Provided material.
━━━━━━━━━━
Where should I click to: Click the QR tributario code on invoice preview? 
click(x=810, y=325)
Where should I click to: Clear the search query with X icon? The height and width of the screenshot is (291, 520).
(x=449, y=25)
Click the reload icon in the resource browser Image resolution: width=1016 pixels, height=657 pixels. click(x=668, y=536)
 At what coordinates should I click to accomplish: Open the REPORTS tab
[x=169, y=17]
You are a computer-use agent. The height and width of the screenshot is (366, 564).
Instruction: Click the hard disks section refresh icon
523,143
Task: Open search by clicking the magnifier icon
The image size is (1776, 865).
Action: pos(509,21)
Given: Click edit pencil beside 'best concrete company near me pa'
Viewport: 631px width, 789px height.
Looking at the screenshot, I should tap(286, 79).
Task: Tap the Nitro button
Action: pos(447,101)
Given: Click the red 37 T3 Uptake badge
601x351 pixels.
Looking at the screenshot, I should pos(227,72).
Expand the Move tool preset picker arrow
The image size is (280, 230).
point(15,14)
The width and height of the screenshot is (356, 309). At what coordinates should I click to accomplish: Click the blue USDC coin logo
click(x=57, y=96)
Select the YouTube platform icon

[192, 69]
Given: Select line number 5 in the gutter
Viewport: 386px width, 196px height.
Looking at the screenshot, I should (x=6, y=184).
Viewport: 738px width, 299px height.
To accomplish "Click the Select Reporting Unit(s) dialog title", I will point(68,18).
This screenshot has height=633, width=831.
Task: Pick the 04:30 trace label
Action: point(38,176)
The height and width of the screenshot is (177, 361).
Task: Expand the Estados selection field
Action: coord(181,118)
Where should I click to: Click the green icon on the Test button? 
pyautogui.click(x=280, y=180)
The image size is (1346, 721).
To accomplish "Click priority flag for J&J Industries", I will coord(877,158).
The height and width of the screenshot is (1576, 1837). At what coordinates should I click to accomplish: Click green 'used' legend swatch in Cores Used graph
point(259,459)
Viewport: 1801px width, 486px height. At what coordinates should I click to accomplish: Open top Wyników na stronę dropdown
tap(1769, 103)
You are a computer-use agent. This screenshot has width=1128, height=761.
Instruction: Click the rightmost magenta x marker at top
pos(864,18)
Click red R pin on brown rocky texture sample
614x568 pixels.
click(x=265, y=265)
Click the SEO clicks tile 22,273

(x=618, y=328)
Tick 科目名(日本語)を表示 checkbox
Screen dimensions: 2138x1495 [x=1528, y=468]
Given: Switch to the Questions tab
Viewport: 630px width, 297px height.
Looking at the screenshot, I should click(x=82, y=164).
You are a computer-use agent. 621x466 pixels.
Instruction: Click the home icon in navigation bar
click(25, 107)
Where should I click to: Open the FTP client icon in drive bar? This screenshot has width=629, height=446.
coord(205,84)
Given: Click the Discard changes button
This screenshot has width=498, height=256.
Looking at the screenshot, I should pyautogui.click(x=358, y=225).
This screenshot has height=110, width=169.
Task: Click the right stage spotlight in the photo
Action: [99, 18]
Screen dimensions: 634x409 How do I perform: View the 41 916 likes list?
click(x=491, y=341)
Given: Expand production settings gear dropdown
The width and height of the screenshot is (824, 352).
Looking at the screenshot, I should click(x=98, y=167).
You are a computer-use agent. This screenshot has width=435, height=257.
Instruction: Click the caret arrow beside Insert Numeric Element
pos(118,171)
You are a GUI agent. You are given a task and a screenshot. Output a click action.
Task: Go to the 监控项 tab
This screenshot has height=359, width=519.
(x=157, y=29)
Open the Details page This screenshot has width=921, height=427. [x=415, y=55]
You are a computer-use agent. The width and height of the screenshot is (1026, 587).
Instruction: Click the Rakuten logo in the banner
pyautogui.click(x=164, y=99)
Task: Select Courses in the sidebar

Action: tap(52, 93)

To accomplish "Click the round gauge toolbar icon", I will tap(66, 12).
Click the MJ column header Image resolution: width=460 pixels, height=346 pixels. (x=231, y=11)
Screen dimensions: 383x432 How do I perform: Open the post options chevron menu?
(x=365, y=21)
━━━━━━━━━━
Directions. Write out again, without any change, every line from the very first one above through the one containing "Looking at the screenshot, I should (x=6, y=184).", including both of those.

Task response.
Where should I click to: Click the QR tributario code on invoice preview? 
click(x=810, y=325)
Where should I click to: Clear the search query with X icon? The height and width of the screenshot is (291, 520).
(x=449, y=25)
Click the reload icon in the resource browser Image resolution: width=1016 pixels, height=657 pixels. click(x=668, y=536)
 At what coordinates should I click to accomplish: Open the REPORTS tab
[x=169, y=17]
You are a computer-use agent. The height and width of the screenshot is (366, 564).
Instruction: Click the hard disks section refresh icon
523,143
Task: Open search by clicking the magnifier icon
The image size is (1776, 865).
Action: pos(509,21)
Given: Click edit pencil beside 'best concrete company near me pa'
Viewport: 631px width, 789px height.
Looking at the screenshot, I should tap(286, 79).
Task: Tap the Nitro button
Action: pos(447,101)
Given: Click the red 37 T3 Uptake badge
601x351 pixels.
Looking at the screenshot, I should pos(227,72).
Expand the Move tool preset picker arrow
The image size is (280, 230).
point(15,14)
The width and height of the screenshot is (356, 309). At what coordinates should I click to accomplish: Click the blue USDC coin logo
click(x=57, y=96)
Select the YouTube platform icon

[192, 69]
Given: Select line number 5 in the gutter
Viewport: 386px width, 196px height.
Looking at the screenshot, I should (x=6, y=184).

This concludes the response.